◆ Data provided
—————
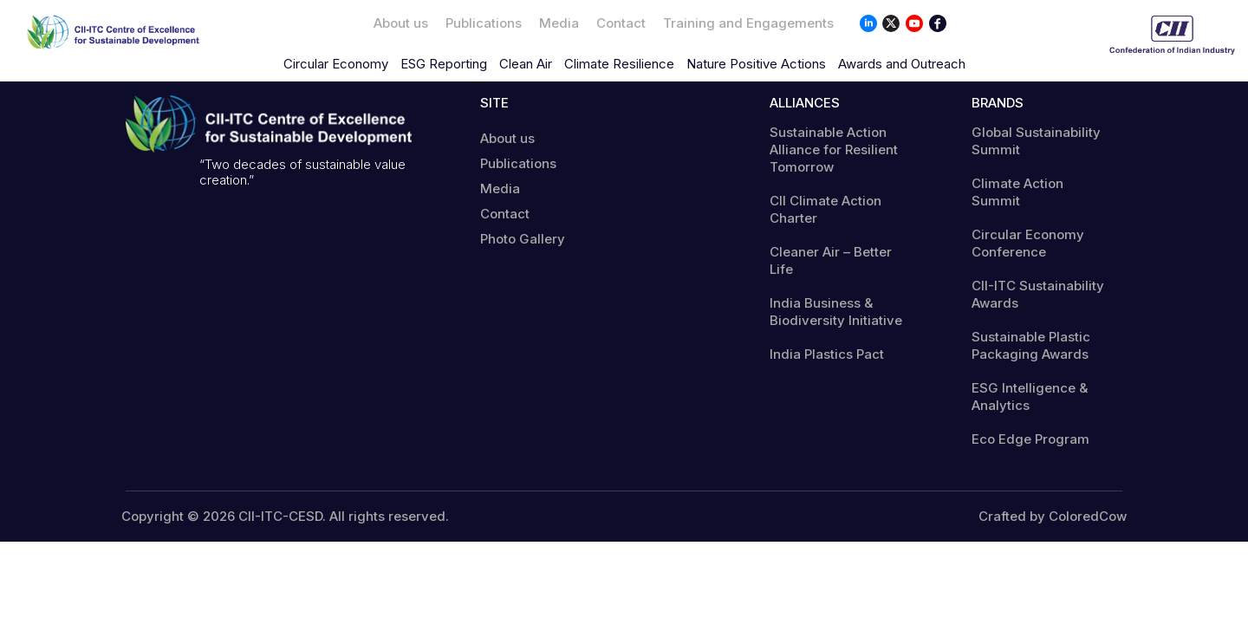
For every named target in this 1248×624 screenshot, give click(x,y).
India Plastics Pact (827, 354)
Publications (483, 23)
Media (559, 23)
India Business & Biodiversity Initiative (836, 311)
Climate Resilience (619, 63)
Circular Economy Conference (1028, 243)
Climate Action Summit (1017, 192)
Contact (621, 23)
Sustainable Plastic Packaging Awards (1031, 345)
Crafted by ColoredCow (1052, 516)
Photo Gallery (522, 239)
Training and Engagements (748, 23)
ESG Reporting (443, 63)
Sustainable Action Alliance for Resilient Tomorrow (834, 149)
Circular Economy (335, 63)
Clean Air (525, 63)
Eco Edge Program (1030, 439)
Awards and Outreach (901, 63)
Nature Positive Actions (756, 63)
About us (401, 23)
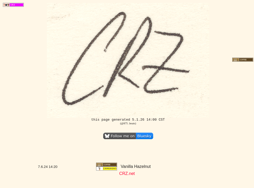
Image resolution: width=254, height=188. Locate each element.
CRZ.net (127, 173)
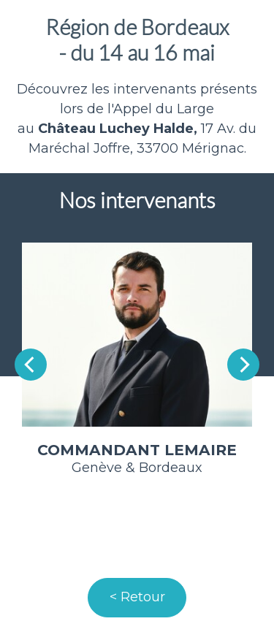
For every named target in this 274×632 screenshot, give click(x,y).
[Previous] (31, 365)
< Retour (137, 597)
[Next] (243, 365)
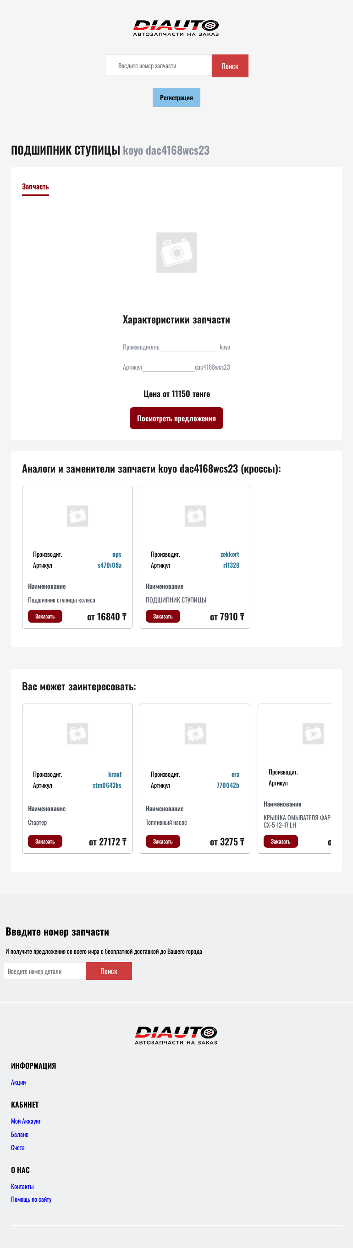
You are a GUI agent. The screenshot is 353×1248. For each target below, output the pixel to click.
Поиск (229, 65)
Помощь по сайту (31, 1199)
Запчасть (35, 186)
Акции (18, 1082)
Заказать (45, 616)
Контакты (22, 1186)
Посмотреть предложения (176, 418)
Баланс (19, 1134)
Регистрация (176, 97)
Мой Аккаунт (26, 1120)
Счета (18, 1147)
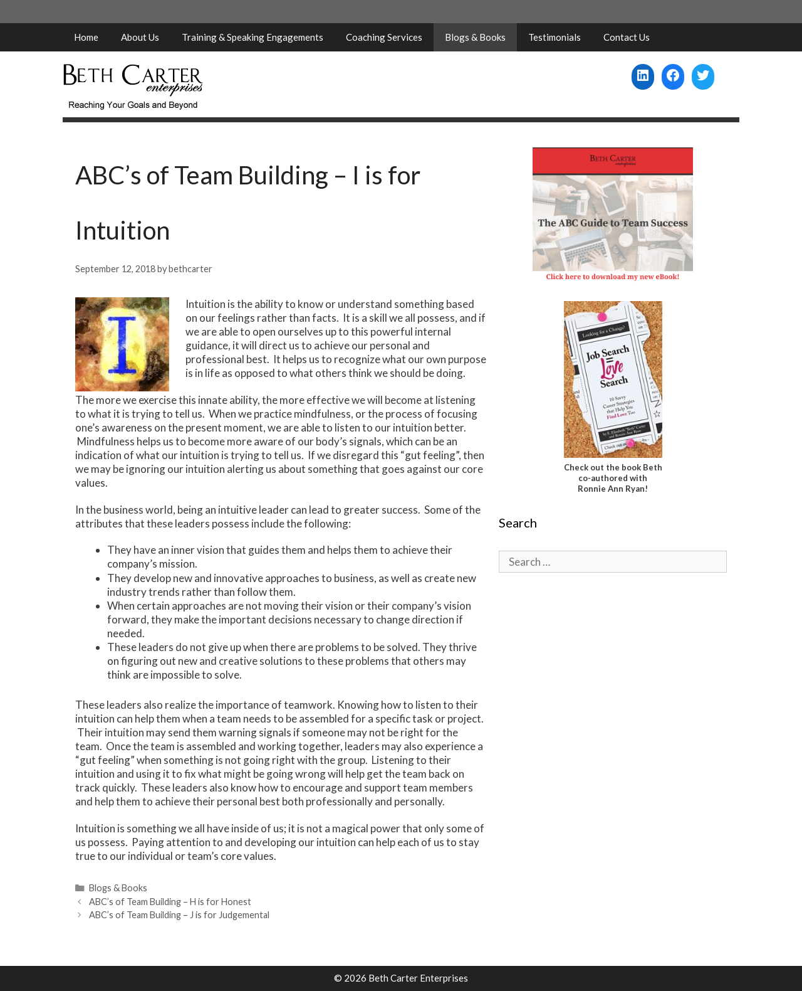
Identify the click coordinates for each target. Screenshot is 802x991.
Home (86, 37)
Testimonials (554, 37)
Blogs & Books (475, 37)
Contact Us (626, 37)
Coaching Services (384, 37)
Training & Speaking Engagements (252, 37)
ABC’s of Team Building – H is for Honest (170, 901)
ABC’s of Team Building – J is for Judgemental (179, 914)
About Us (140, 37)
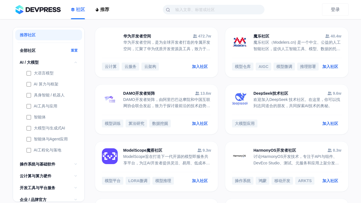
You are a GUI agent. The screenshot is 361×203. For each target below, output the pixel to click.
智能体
—————
◆ Directions for this task
Shift every coordinate in the data above by adding 120 to each x and y value. Write out every line again, starting at the line that contains "Training and Engagements (748, 23)" and stopping after the last line of the data, and leave the pictures out.

◆ Response for this exercise
Training and Engagements (868, 143)
ESG Reporting (563, 183)
Sustainable Action Alliance for Resilient Tomorrow (954, 269)
Circular Economy (455, 183)
Clean Air (645, 183)
Eco Edge Program (1150, 559)
Awards and Outreach (1021, 183)
Nature Positive Actions (876, 183)
About us (521, 143)
Image resolution: width=254, height=188. Locate each element.
CRZ.net (247, 293)
For every named target in this 274×632 screenshot, give click(x,y).
[Previous] (151, 485)
< Retour (257, 717)
[Next] (363, 485)
You are a GUI agent. The screenshot is 353×1248. For each target below, output the pixel to click.
Поиск (349, 185)
Помощь по сайту (151, 1319)
Запчасть (155, 306)
Акции (138, 1202)
Заказать (165, 736)
Контакты (142, 1306)
Посмотреть предложения (296, 538)
Баланс (139, 1254)
Регистрация (296, 217)
Мой Аккаунт (146, 1240)
Счета (138, 1267)
Identify the click coordinates for each target. Screenshot is 802x991.
Home (206, 157)
Testimonials (674, 157)
Blogs & Books (595, 157)
Contact Us (746, 157)
Coaching Services (504, 157)
Training & Speaking Engagements (372, 157)
ABC’s of Team Building – H is for Honest (290, 1021)
ABC’s of Team Building – J is for Judgemental (299, 1034)
About Us (260, 157)
You are a GUI agent. The screenshot is 361×203. For each target below, output the pixel to click.
智能体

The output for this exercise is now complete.